I agree with the authors that the morphologic definition of this tumor should be based on the overall architecture rather than by an arbitrary percentage of the papillary pattern. However, I think there is another characteristic light microscopic feature of PRCC that is worth mentioning. In a review of renal cell carcinomas in the pathology file of Queen Mary Hospital (which is one of the major regional hospitals in Hong Kong) from 1986 to 1997, 10 cases of PRCC were found. Nine came from nephrectomy specimens, and the remaining one was an autopsy case. Tumor size ranged from 1 cm to 16 cm in greatest dimension. All were fixed in 10% neutral buffered formalin before processing. The histologic features of these tumors in the hematoxylin and eosin sections were assessed. The Fuhrman's nuclear grades of the cases varied (grade I × 5, grade II × 4 and grade III × 1). Frequent longitudinal nuclear grooves were seen in all of the PRCC (Fig. 1), apart from the other features mentioned in Dr. Amin's article. The nuclear grooves were especially obvious in the low-grade tumors. The identification of nuclear grooves in PRCC had also been briefly described in the previous reports.2,4,5 Papillary renal cell carcinoma is considered as one of the major differential diagnosis in the fine needle aspiration cytology of extrathyroid lesions associated with prominent longitudinal nuclear grooves.3 Ultrastructural examination had been performed in some of our cases and confirmed their proximal tubule differentiation, as suggested by the prominent luminal brush borders and frequent basal plasma membrane infoldings.

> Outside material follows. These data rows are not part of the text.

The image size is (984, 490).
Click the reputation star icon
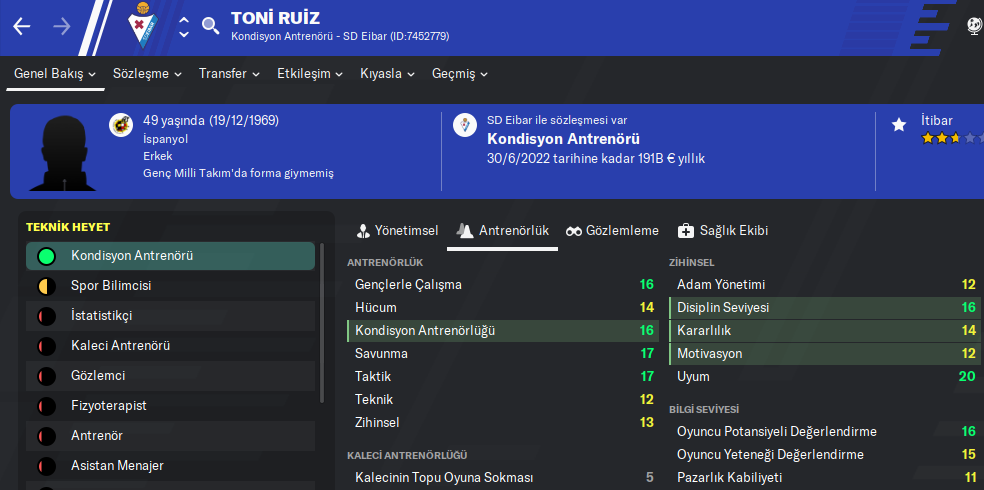[899, 125]
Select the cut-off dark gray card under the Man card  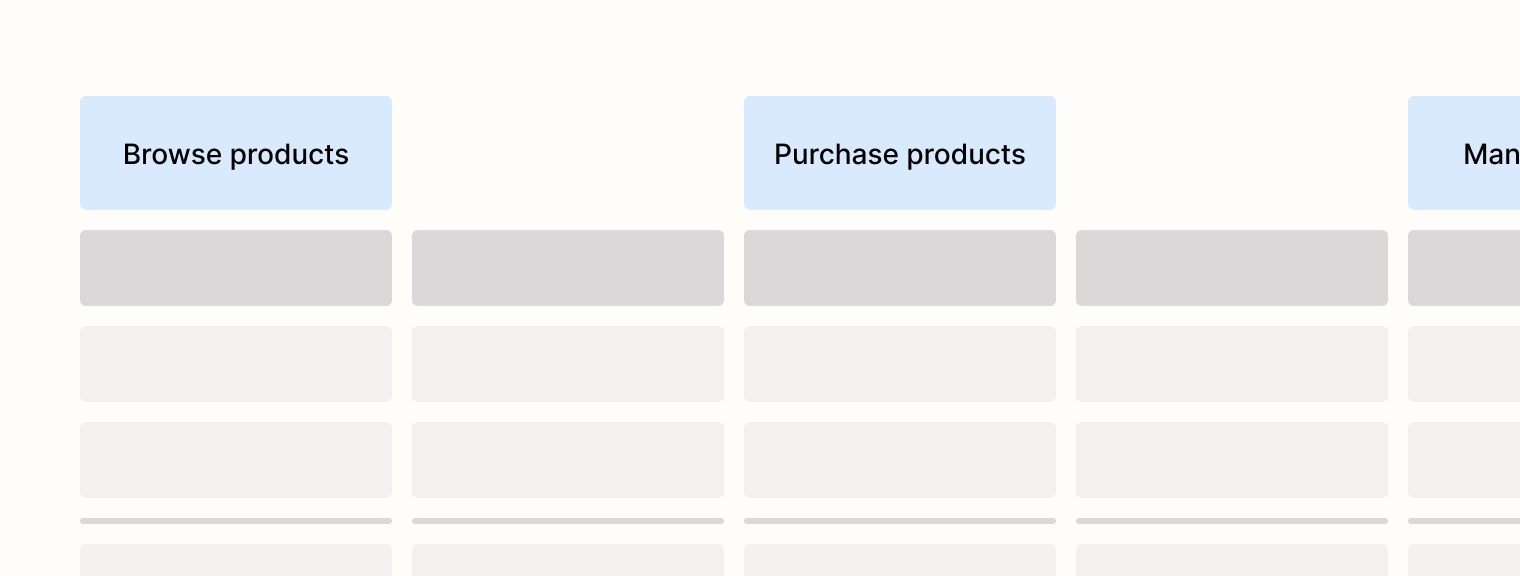(1464, 268)
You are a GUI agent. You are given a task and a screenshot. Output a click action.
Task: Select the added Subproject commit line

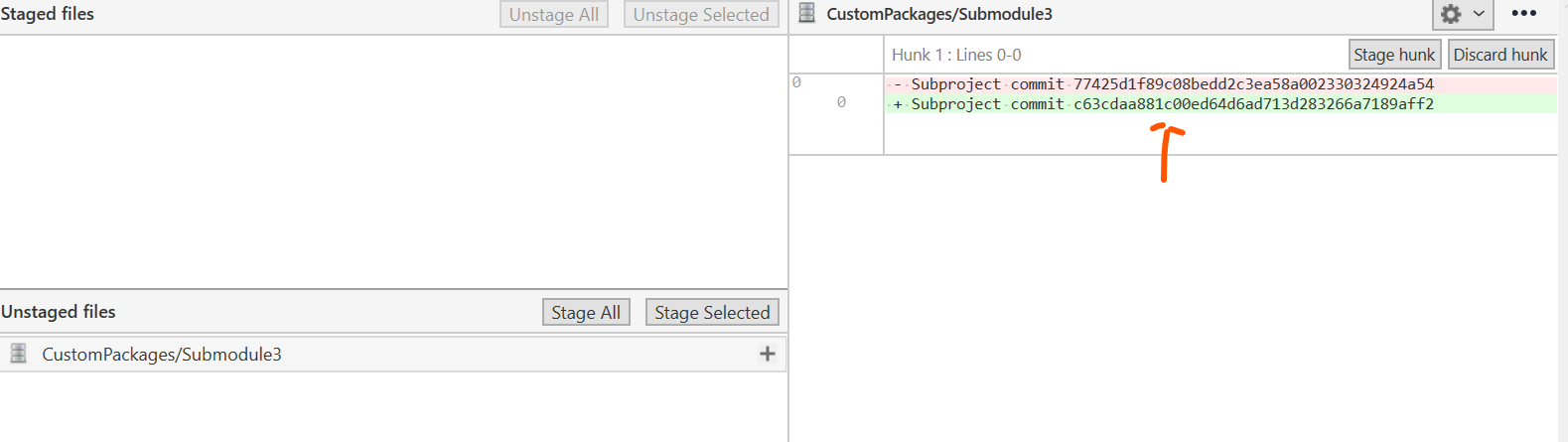[x=1172, y=104]
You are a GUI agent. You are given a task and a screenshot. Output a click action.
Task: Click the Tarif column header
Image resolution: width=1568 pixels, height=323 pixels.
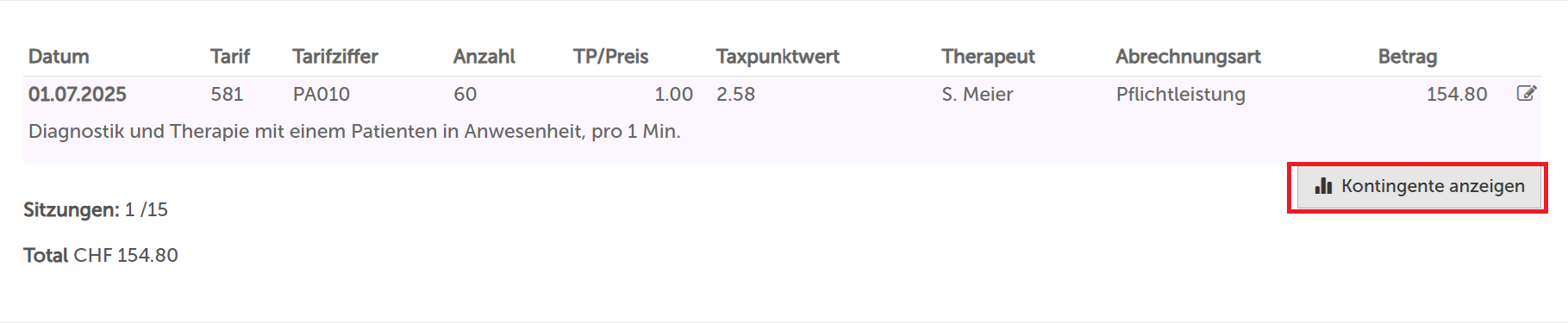click(x=230, y=57)
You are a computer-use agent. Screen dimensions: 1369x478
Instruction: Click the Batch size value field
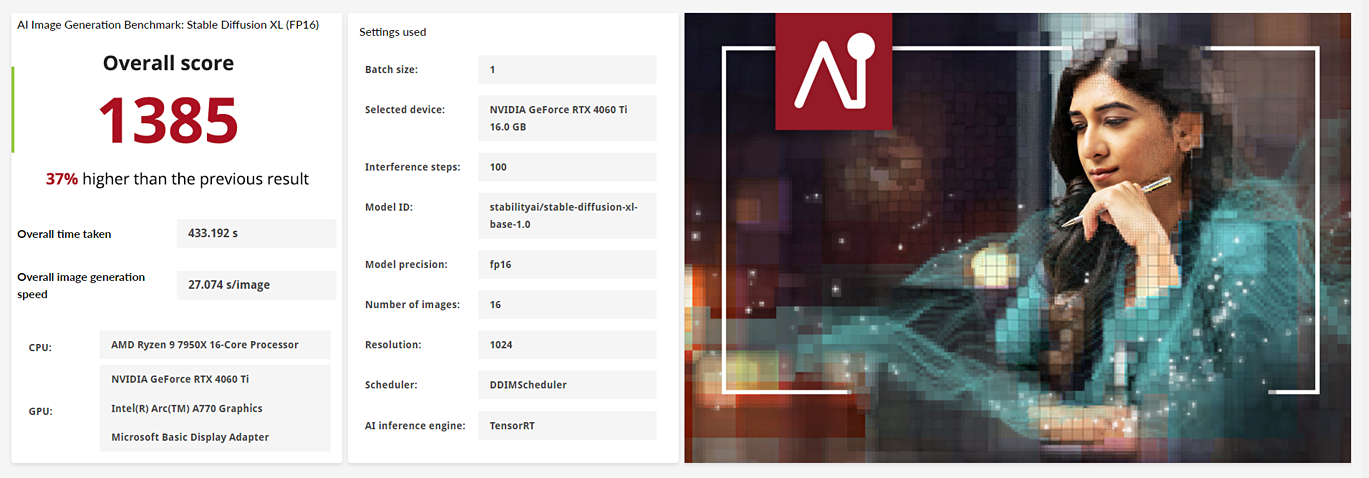[567, 69]
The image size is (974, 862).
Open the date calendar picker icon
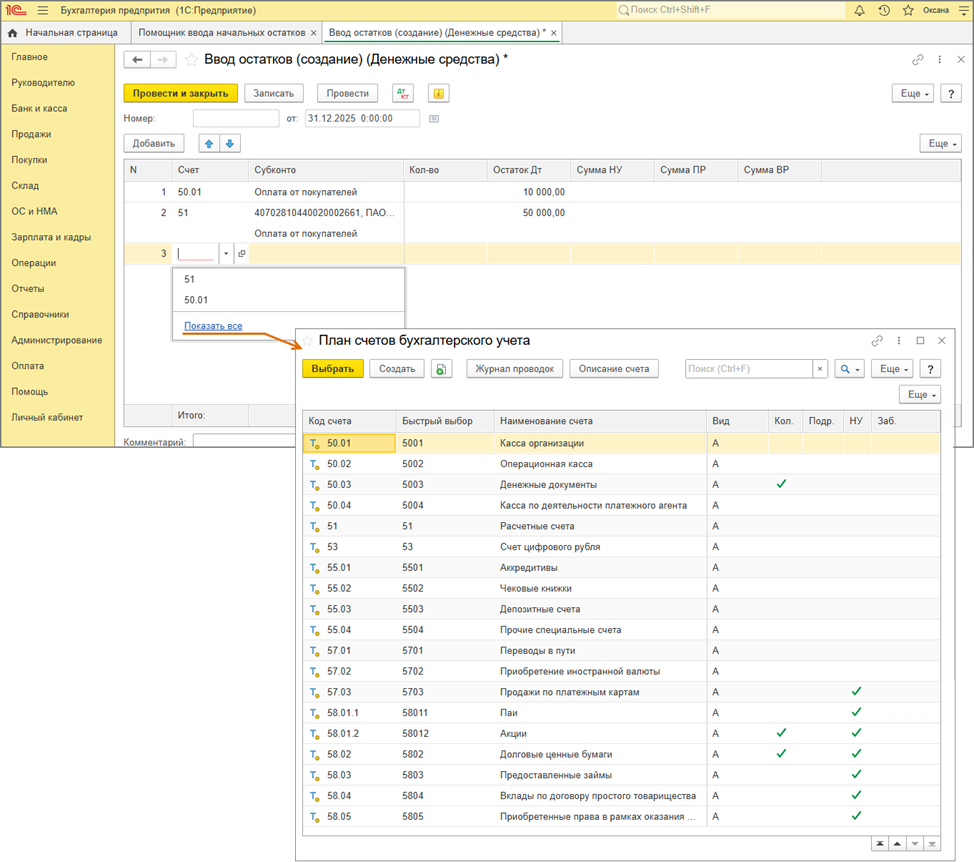coord(433,119)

Glycogen granules were relatively scant compared with the conventional renal cell carcinoma. Moreover, deep, longitudinal nuclear grooves were commonly identified in many of the oval-shaped tumor cell nuclei (Fig. 2). These nuclear grooves resembled those seen in papillary thyroid carcinoma. Pseudonuclear cytoplasmic inclusions, however, were not features in PRCC, both under light and electron microscopy.
Because the prognosis of PRCC is distinctly different from the other variants of renal cell carcinoma, correct diagnosis based on detailed histologic assessment is important, especially in centers where there is no cytogenetic service. The recognition of nuclear grooves in PRCC may represent another "eye-catching" cytologic, as well as histologic, feature that helps to distinguish PRCC from its mimickers, including collecting duct carcinoma. This is especially true in cases of PRCC in which the tubulopapillary pattern is markedly distorted by the associated inflammation and stromal desmoplasia.